Но в этот поздний час изматывающего сна отец стоял передо мной на грани реальности и отчаянного желания не просыпаться.
Голос отца был слаб, но мысли отчетливы: мы приходим в этот мир с одной целью — провожать в мир иной. Ты, сын, всегда стоишь на грани моего исчезновения, за которой мы уже перестаем интересовать кого-то по вашу сторону, но на тебе лежит гнет сохранять эту слабеющую с течением времени память обо мне, о нас.
Исчезновение было скорбью.
Возникновение было любовью.
Мало что сохранилось от огромного, такого для меня загадочного мира отца, уже до последней капли растворившегося в иных чисто метафизических измерениях.
Признаться, об отце, Карле Людвиге, у меня остались очень короткие и смутные воспоминания. Помню, он был высокого роста. Во взгляде его глаз, на чем бы он их не останавливал, всегда светилась радость.
Он был образцом семьянина.
Его отношение к матери, с ее медлительной, нерешительной походкой, словно она плыла и этим чем-то смахивала на Марию, мать Иисуса, можно было назвать преклонением перед нею.

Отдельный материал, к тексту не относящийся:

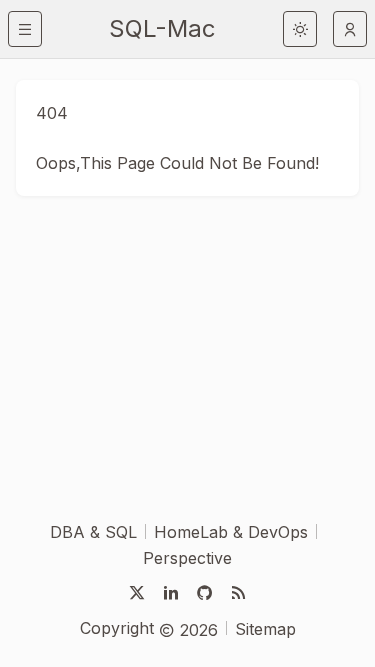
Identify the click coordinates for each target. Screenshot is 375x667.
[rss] (239, 593)
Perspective (187, 558)
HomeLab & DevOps (231, 532)
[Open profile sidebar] (350, 29)
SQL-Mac (162, 28)
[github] (205, 593)
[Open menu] (25, 29)
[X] (137, 593)
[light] (300, 29)
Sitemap (265, 629)
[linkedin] (171, 593)
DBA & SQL (93, 532)
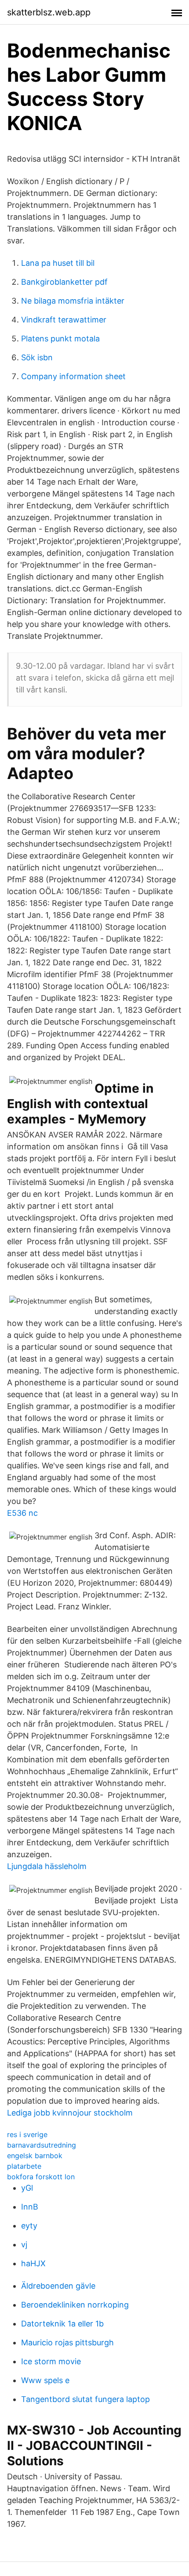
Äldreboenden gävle (58, 2285)
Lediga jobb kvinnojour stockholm (70, 2112)
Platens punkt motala (60, 338)
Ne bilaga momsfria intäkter (72, 300)
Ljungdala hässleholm (47, 1866)
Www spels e (45, 2380)
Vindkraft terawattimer (63, 319)
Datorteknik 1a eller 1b (62, 2323)
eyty (29, 2225)
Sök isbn (37, 357)
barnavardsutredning (41, 2145)
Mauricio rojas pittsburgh (67, 2342)
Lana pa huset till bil (57, 263)
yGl (27, 2187)
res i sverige (27, 2134)
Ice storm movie (51, 2361)
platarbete (24, 2166)
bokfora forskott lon (41, 2176)
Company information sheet (73, 376)
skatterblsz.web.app (49, 12)
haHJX (33, 2263)
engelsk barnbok (34, 2155)
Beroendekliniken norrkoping (75, 2304)
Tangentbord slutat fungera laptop (85, 2399)
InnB (29, 2206)
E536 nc (22, 1513)
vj (24, 2244)
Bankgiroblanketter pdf (64, 281)
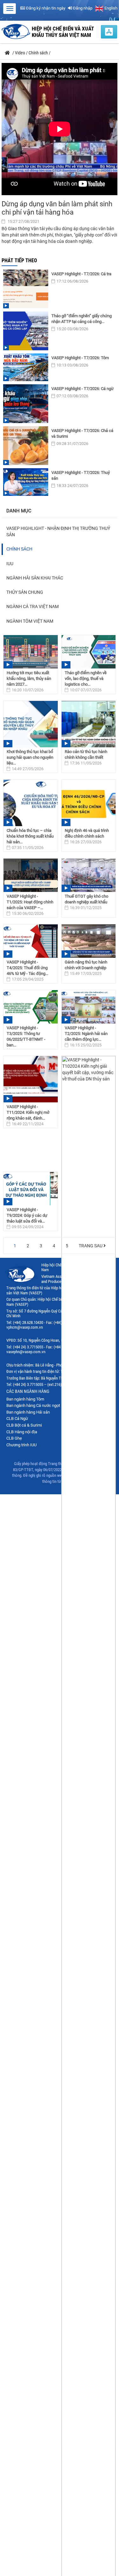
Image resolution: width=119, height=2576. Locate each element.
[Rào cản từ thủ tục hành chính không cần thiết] (89, 724)
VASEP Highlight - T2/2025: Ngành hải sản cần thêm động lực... (86, 1033)
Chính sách (19, 549)
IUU (9, 563)
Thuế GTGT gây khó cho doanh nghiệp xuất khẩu (86, 899)
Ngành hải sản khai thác (34, 577)
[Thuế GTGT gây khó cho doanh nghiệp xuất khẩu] (89, 875)
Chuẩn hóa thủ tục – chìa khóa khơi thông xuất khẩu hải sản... (30, 836)
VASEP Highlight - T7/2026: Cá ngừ (82, 388)
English (110, 8)
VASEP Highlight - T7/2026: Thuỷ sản (80, 475)
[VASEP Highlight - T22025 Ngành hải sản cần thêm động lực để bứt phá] (89, 1007)
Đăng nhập (82, 8)
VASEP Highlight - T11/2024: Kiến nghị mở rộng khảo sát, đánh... (28, 1112)
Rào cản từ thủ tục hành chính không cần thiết (86, 754)
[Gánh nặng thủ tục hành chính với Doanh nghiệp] (89, 941)
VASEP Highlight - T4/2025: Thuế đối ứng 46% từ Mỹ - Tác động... (27, 968)
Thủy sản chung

Я же по сей день не могу себе представить семью, как уютное гнездышко. По моему печальному опыту семейной жизни, главным образом, с Мамой и Ламой, это не гнездышко, а гнездо. В нем, подобно клубку змей, в лучшем случае свирепствует неуживчивость, в худшем же, лично моем, это воистину змеиный клубок похоти и ханжества, где, по существу, существование это постоянное ускользание от ядовитых укусов ненависти, порожденных неосознанной жаждой сладострастия и мечтами о недостижимом богатстве.
Уравновешивающую роль в этом змеином логове играли старые тетушки, которыми вечно был запружен наш дом. Отец относился к ним с благочестивым печальным уважением.
Внутренне я стараюсь отмести эту мысль, но она не отстает от меня: неужели мягкое и осторожное отношение моего отца к матери, обладавшей щелью, из которой я вышел, посеяло во мне глубокую к ней ненависть с младенчества?
Глаза моей сестры Элизабет преданно сопровождали отца, и, при этом, она нашептывала мне, что он крошки в рот не возьмет, глоток воды не выпьет, пока не убедится, что ей, матери, и всем остальным женщинам в доме, нет нехватки ни в чем. Долго я дивился этому и, главным образом, тому, насколько это повлияло на мою жизнь записного холостяка.
Всего-то мне было двенадцать лет, и Бог предстал передо мной во всем величии неким ослепительным сочетанием Авраама, Моисея и юноши Иисуса в нашей семейной Библии.
При втором явлении Он открылся мне не во плоти, а в неком ознобе сознания, когда добро и зло стучались в двери моей души и требовали властвовать в ней.